Początkowo wydawało się że zwierze stało się ofiarą kłusowników. Taką informację podała nawet poprzez media społecznościowe Regionalna Dyrekcja Lasów Państwowych. Rana zwierzęcia wyglądała bowiem jak postrzałowa. Na miejscu nie było śladów krwi. Nieżywe zwierzę mogło więc zostać tam podrzucone. Dlatego śledztwo w tej sprawie wszczęła prokuratura. Z ustaleń biegłych wynika jednak, że wilk nie zginął od broni palnej. Został pokąsany przez inne zwierzę.
Z danych Regionalnej Dyrekcji Ochrony Środowiska we Wrocławiu wynika, że w ostatnich latach dwa wilki na Dolnym Śląsku zostały zastrzelone. Okoliczności śmierci tego konkretnego zwierzęcia są nadal wyjaśniane.

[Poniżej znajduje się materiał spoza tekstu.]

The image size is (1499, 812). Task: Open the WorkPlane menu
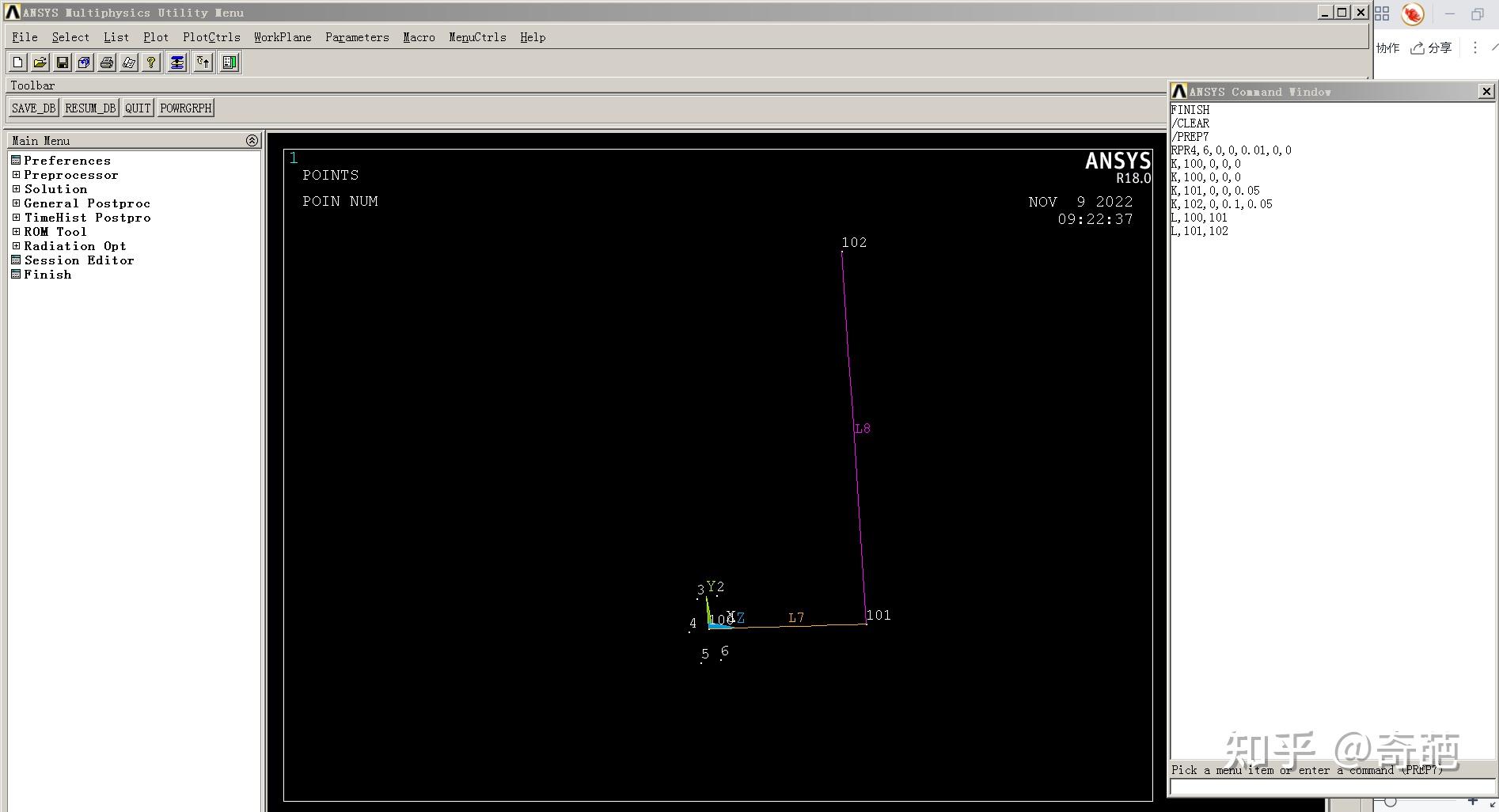pyautogui.click(x=282, y=37)
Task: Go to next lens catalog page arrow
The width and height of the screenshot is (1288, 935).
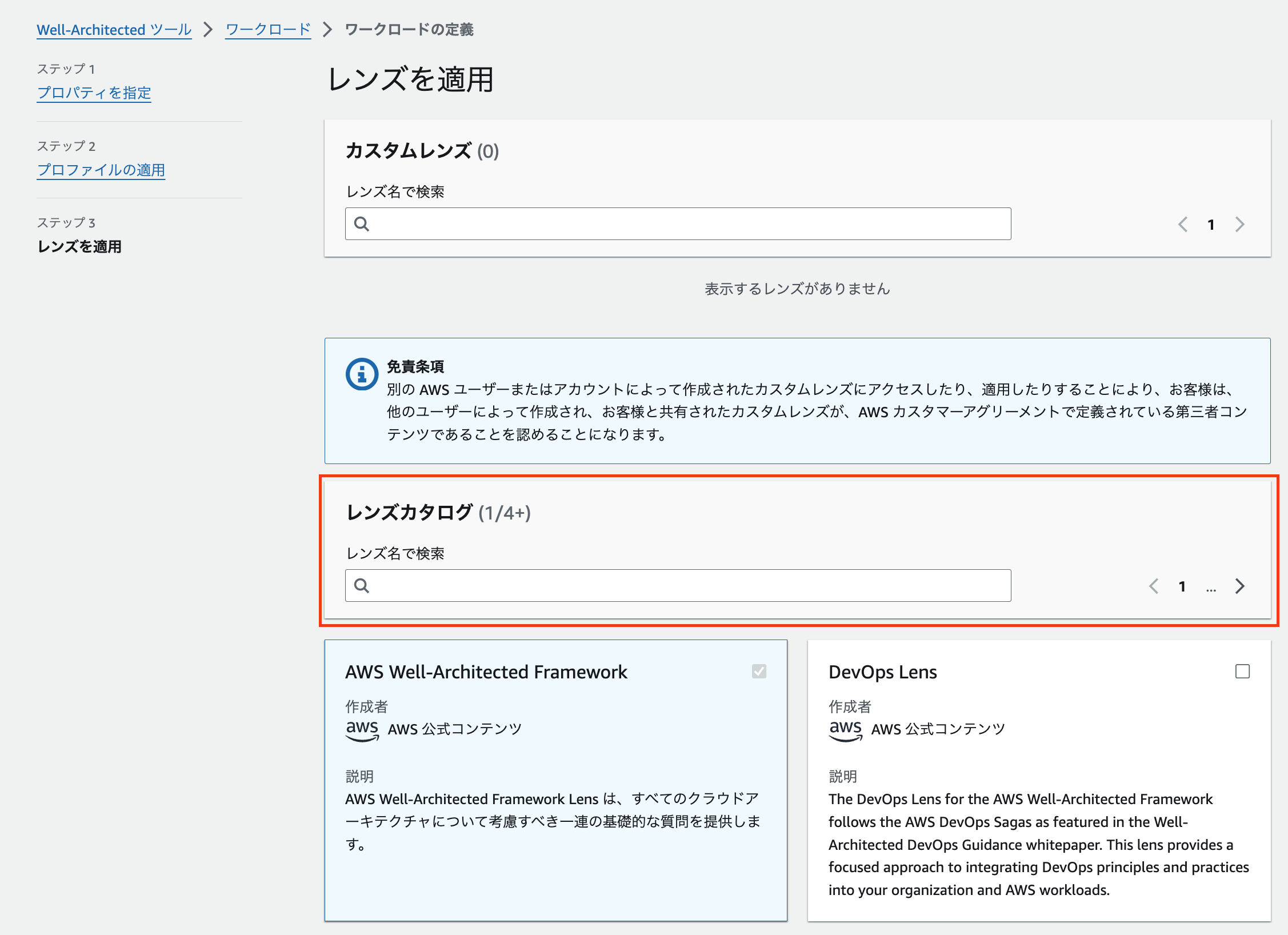Action: [1239, 586]
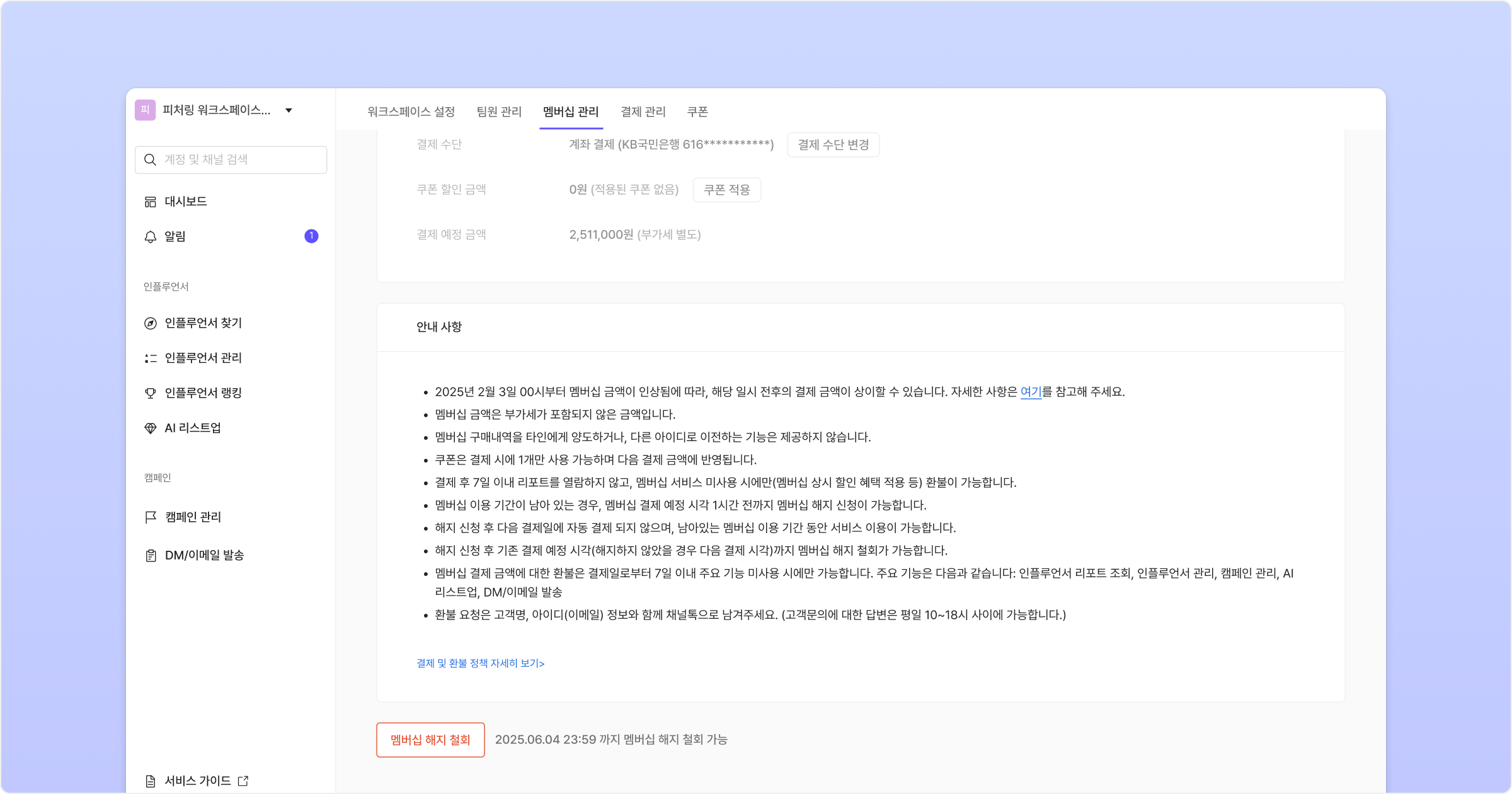Screen dimensions: 1512x794
Task: Open external link icon beside 서비스 가이드
Action: (x=243, y=781)
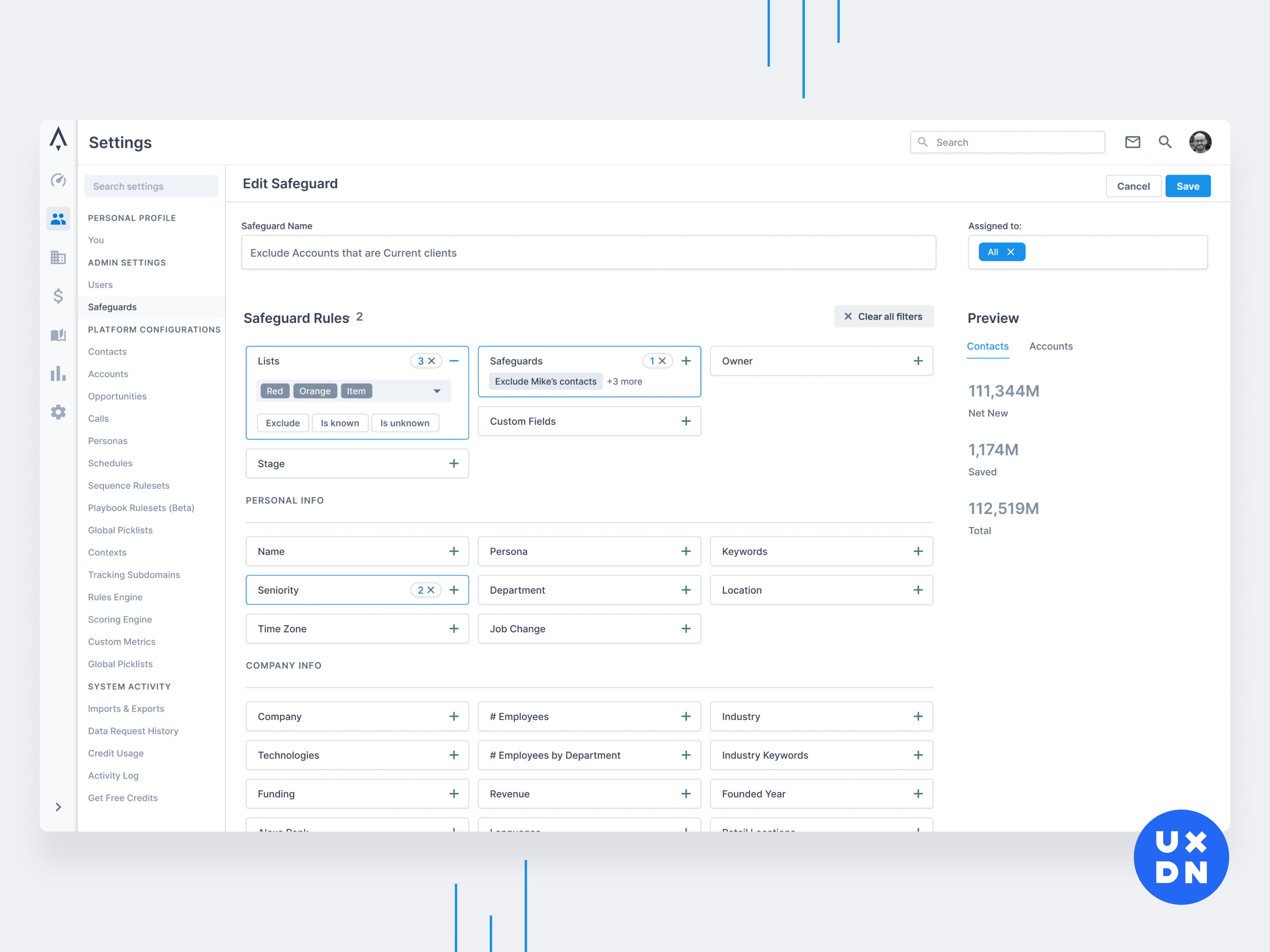Click the dollar sign opportunities icon

tap(58, 296)
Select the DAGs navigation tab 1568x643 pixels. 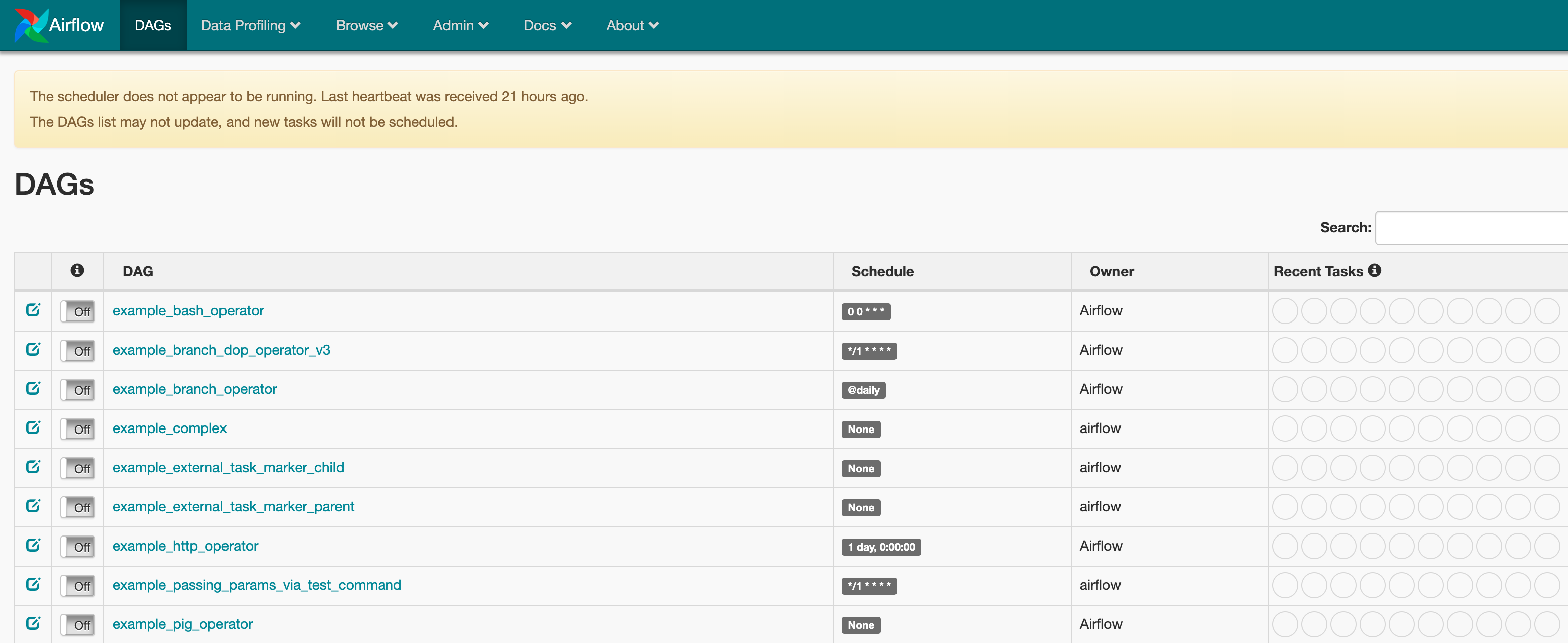[x=153, y=25]
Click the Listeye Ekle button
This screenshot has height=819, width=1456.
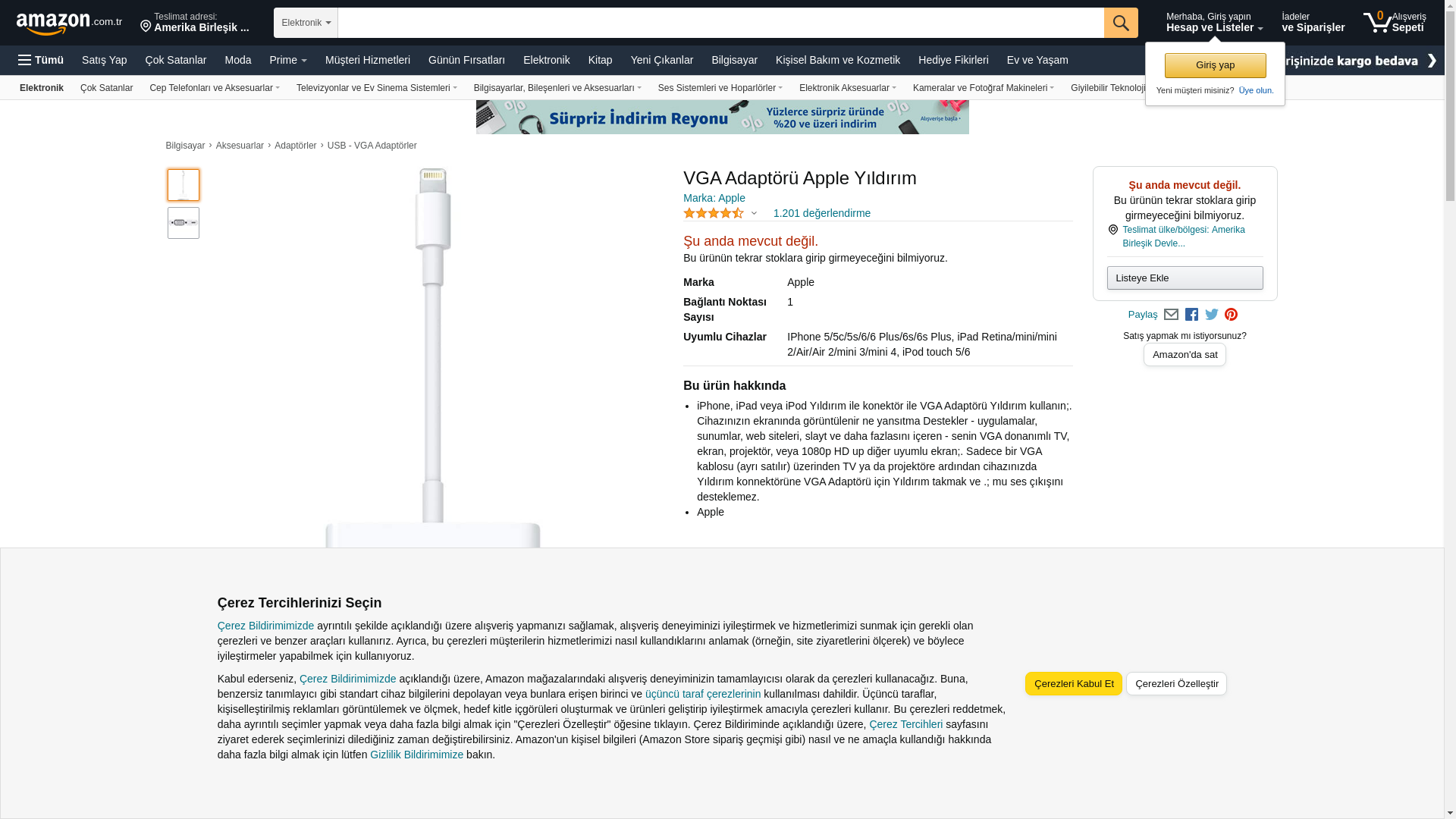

Wilk to gatunek niegdyś powszechnie spotykany, jednak w ciągu ostatnich 200 lat, na skutek prześladowań i eliminacji jego populacja w Polsce znalazła się na granicy całkowitego wyginięcia. Z gatunku pospolitego wilk stał się gatunkiem ginącym, wpisanym do Czerwonej Księgi Zwierząt. Od 2006 r. wilki są pod ścisłą ochroną jako gatunek zagrożony wyginięciem. Na Dolnym Śląsku wilki występują w Borach Dolnośląskich, Karkonoszach, Górach Wałbrzyskich i Kamiennych, Górach Stołowych oraz w Dolinie Baryczy. Według danych RDOŚ populacja wilków w regionie pod koniec 2018 roku szacowana była na 63 - 98 osobników.